• [AIM OF THE TASK]: Find each line in the entries below that contains the string "field", and copy those lines out. Case counts.

• [DATASET EXCERPTS]:
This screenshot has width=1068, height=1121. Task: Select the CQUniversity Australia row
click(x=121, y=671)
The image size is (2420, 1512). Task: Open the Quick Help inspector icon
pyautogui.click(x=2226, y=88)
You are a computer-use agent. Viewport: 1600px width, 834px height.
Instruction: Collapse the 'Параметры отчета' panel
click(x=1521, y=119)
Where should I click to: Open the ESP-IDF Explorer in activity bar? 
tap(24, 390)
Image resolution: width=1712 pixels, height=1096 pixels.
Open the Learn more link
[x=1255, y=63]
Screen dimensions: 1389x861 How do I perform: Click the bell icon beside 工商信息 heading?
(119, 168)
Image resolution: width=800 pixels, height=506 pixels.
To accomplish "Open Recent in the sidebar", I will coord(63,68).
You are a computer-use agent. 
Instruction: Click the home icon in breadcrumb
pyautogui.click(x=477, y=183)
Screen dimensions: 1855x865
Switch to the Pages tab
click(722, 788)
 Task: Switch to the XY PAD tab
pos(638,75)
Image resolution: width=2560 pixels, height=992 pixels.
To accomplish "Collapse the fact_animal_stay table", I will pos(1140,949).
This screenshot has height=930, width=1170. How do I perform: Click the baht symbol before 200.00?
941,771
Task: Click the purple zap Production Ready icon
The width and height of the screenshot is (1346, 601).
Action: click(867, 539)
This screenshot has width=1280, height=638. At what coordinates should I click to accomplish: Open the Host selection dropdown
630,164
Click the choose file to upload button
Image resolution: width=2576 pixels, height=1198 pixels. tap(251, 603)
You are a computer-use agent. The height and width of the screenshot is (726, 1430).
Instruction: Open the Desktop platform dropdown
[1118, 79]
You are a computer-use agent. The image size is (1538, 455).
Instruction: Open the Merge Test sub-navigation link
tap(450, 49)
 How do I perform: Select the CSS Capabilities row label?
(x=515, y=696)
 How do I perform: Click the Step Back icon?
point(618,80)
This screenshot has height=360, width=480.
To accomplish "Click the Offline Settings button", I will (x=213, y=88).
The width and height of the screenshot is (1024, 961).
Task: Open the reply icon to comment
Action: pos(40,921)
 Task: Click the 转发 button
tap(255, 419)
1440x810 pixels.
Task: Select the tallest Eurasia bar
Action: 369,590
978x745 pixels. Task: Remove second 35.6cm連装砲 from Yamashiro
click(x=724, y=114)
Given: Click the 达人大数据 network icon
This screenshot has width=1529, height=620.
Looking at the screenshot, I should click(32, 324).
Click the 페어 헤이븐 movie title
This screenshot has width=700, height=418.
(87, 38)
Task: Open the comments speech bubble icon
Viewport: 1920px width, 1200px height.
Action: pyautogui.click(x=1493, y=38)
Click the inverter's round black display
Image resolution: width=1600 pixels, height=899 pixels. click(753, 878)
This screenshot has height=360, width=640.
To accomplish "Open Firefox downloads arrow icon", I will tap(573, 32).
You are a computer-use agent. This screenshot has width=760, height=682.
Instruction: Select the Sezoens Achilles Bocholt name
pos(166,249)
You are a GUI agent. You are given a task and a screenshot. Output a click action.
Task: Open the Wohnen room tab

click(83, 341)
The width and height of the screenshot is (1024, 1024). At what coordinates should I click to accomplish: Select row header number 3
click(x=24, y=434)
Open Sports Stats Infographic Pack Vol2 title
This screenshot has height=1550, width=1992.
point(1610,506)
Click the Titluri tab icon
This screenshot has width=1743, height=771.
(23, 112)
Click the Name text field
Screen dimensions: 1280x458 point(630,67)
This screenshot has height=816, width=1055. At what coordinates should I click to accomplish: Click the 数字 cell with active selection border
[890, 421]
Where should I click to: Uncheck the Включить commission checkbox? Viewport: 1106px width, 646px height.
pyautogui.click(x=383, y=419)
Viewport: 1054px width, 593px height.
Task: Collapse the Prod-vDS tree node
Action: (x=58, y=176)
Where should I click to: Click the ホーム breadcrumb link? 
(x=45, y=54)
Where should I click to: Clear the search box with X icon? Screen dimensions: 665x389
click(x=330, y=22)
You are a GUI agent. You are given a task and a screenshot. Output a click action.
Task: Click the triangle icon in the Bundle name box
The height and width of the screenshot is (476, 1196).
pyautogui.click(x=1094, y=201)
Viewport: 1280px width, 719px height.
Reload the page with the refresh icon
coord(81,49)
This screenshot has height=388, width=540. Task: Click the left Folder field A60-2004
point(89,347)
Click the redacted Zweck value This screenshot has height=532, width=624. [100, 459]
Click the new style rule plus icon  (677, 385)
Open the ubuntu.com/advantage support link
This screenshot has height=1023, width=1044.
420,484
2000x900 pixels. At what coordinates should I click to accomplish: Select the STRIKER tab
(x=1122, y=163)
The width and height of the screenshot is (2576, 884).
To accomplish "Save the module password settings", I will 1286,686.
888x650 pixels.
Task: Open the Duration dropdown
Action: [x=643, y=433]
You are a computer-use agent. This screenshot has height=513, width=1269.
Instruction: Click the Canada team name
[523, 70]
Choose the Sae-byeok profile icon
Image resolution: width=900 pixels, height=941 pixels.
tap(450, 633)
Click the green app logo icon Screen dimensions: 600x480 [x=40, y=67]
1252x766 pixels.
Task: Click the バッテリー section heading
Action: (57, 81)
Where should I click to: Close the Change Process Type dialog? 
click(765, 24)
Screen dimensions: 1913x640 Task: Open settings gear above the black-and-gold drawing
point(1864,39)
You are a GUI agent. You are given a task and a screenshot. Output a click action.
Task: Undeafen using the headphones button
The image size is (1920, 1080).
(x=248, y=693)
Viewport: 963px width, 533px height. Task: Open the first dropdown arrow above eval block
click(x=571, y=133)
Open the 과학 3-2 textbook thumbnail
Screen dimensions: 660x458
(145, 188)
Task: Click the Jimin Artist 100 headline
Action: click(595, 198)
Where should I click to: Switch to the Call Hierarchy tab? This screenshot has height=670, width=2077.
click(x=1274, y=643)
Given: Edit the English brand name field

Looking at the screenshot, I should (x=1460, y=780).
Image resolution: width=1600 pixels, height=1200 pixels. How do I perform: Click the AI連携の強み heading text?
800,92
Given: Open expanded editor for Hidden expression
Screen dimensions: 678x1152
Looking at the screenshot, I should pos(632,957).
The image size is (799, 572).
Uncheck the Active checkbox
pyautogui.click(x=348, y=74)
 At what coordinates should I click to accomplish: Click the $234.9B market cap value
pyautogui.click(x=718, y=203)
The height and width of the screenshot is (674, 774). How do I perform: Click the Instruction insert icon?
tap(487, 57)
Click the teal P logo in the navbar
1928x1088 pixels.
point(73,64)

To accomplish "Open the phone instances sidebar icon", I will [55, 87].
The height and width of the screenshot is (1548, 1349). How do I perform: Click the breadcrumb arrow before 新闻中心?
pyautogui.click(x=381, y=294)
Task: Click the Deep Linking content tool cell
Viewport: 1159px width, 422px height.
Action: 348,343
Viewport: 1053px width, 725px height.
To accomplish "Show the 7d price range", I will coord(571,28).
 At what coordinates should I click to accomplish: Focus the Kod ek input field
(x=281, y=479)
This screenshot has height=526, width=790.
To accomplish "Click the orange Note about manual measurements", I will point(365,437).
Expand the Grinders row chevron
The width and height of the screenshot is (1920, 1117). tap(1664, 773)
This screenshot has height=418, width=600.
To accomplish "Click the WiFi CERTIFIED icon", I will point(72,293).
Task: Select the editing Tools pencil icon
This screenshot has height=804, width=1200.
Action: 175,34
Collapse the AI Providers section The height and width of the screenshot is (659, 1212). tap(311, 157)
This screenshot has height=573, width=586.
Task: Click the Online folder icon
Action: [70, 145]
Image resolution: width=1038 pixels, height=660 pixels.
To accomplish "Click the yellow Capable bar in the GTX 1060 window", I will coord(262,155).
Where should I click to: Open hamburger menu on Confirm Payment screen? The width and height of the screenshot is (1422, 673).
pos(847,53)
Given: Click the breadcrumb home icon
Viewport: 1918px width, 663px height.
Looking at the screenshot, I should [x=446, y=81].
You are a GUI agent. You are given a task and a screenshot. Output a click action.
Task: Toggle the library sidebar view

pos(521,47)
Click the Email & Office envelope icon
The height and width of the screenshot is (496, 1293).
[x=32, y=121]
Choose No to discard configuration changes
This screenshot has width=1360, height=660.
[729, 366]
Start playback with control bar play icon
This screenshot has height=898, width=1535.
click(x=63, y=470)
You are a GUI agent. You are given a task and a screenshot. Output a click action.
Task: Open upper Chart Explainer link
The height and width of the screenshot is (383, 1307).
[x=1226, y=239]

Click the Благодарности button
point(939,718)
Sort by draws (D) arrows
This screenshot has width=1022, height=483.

• [WRITTEN ANSWER]:
Click the Name text field
This screenshot has height=388, width=540. Task: Click the left Folder field A60-2004
Given: Edit the English brand name field
 At what coordinates should I click to accomplish: Focus the Kod ek input field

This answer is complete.